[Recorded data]
☆ ☆ ☆ ☆ ☆ ☆ ☆

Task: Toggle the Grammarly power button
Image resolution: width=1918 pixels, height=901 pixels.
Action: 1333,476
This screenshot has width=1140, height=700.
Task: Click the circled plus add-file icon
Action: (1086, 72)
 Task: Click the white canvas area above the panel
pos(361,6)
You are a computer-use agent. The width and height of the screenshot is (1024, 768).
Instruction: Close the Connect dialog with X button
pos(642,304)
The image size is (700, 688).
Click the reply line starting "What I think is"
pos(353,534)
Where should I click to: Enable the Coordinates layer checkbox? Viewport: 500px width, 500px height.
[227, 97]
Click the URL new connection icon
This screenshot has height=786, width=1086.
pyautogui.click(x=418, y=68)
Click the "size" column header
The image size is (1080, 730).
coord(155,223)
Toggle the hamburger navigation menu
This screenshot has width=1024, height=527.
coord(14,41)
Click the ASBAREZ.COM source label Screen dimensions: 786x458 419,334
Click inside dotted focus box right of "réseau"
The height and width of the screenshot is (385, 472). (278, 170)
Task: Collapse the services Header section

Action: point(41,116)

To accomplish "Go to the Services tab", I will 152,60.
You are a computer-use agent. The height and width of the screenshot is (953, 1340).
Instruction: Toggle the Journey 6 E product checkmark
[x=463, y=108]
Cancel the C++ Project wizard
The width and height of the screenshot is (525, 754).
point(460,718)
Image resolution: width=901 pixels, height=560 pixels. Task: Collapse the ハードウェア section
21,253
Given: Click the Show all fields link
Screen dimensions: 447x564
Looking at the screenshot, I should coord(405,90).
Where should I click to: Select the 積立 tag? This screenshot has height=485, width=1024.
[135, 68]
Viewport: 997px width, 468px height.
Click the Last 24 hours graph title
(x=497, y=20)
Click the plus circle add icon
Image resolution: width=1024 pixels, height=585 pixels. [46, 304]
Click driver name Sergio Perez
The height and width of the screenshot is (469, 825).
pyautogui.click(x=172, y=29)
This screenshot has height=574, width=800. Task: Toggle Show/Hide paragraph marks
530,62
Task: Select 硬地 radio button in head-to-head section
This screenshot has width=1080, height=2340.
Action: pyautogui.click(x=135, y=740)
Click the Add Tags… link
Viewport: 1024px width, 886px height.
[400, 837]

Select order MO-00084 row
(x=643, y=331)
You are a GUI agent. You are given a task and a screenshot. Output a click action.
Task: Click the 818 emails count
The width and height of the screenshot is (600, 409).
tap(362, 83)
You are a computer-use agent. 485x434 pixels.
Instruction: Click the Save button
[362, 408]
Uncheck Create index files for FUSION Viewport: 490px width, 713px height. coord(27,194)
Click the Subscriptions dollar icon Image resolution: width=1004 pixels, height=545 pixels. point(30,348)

☆ ☆ ☆ ☆ ☆ ☆ ☆

What to work on:
Every line of the data must be written out again word for word.

Solution:
Task: Toggle the Grammarly power button
Image resolution: width=1918 pixels, height=901 pixels.
Action: 1333,476
This screenshot has width=1140, height=700.
Task: Click the circled plus add-file icon
Action: (1086, 72)
 Task: Click the white canvas area above the panel
pos(361,6)
You are a computer-use agent. The width and height of the screenshot is (1024, 768).
Instruction: Close the Connect dialog with X button
pos(642,304)
The image size is (700, 688).
Click the reply line starting "What I think is"
pos(353,534)
Where should I click to: Enable the Coordinates layer checkbox? Viewport: 500px width, 500px height.
[227, 97]
Click the URL new connection icon
This screenshot has height=786, width=1086.
pyautogui.click(x=418, y=68)
Click the "size" column header
The image size is (1080, 730).
coord(155,223)
Toggle the hamburger navigation menu
This screenshot has width=1024, height=527.
coord(14,41)
Click the ASBAREZ.COM source label Screen dimensions: 786x458 419,334
Click inside dotted focus box right of "réseau"
The height and width of the screenshot is (385, 472). (278, 170)
Task: Collapse the services Header section

Action: point(41,116)

To accomplish "Go to the Services tab", I will 152,60.
You are a computer-use agent. The height and width of the screenshot is (953, 1340).
Instruction: Toggle the Journey 6 E product checkmark
[x=463, y=108]
Cancel the C++ Project wizard
The width and height of the screenshot is (525, 754).
point(460,718)
Image resolution: width=901 pixels, height=560 pixels. Task: Collapse the ハードウェア section
21,253
Given: Click the Show all fields link
Screen dimensions: 447x564
Looking at the screenshot, I should coord(405,90).
Where should I click to: Select the 積立 tag? This screenshot has height=485, width=1024.
[135, 68]
Viewport: 997px width, 468px height.
Click the Last 24 hours graph title
(x=497, y=20)
Click the plus circle add icon
Image resolution: width=1024 pixels, height=585 pixels. [46, 304]
Click driver name Sergio Perez
The height and width of the screenshot is (469, 825).
pyautogui.click(x=172, y=29)
This screenshot has height=574, width=800. Task: Toggle Show/Hide paragraph marks
530,62
Task: Select 硬地 radio button in head-to-head section
This screenshot has width=1080, height=2340.
Action: pyautogui.click(x=135, y=740)
Click the Add Tags… link
Viewport: 1024px width, 886px height.
[400, 837]

Select order MO-00084 row
(x=643, y=331)
You are a GUI agent. You are given a task and a screenshot. Output a click action.
Task: Click the 818 emails count
The width and height of the screenshot is (600, 409).
tap(362, 83)
You are a computer-use agent. 485x434 pixels.
Instruction: Click the Save button
[362, 408]
Uncheck Create index files for FUSION Viewport: 490px width, 713px height. coord(27,194)
Click the Subscriptions dollar icon Image resolution: width=1004 pixels, height=545 pixels. point(30,348)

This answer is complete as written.